__Exercise aim__. Reproduce the listing between the lines holding "This screenshot has" and "coord(623,197)", inclusive, with requests included, and scale only the answer coordinates by 0.4, rounding each to a whole number with halves going up.

__Supplied records__.
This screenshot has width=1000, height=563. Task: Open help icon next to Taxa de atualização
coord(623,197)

==

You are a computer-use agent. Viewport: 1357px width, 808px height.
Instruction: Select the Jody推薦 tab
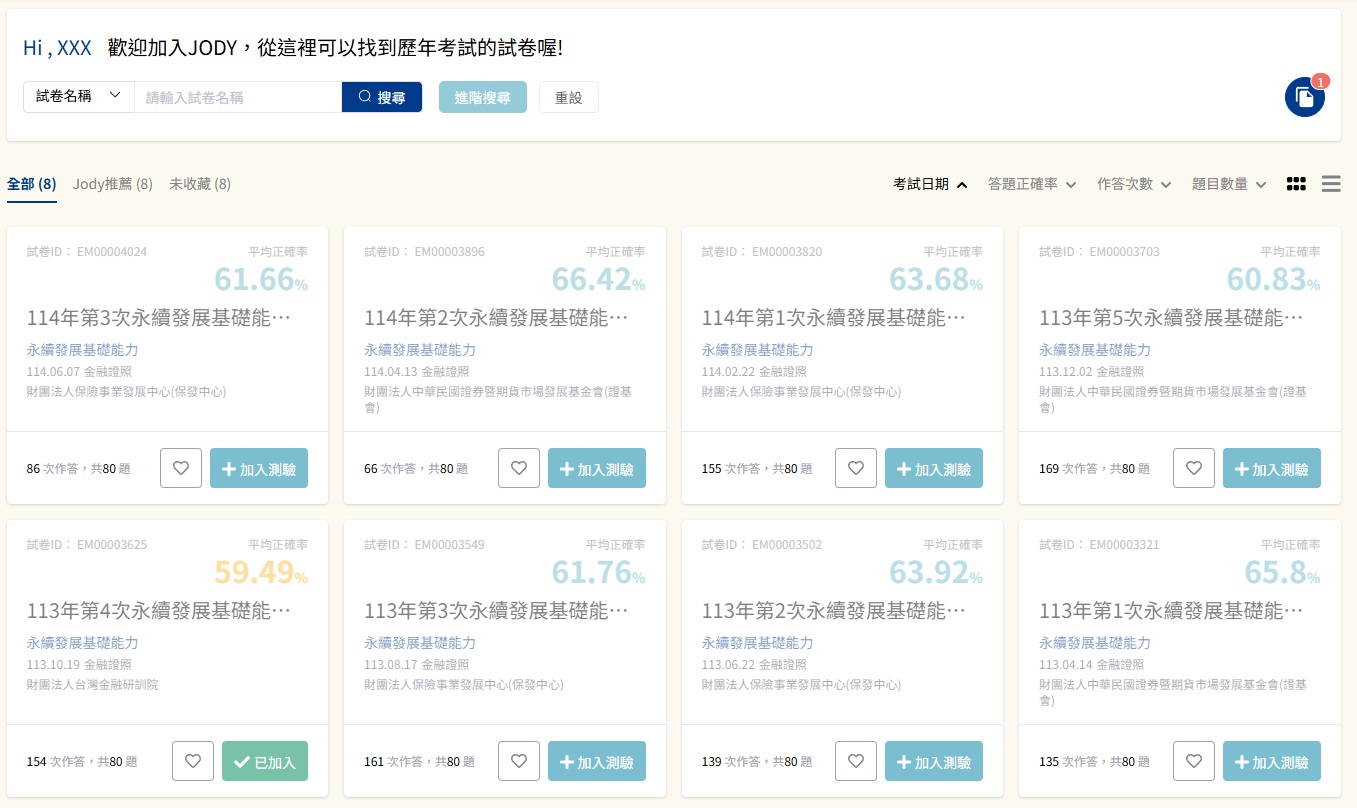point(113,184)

__Result of this exercise__.
This screenshot has width=1000, height=563. Task: Open help icon next to Taxa de atualização
coord(249,79)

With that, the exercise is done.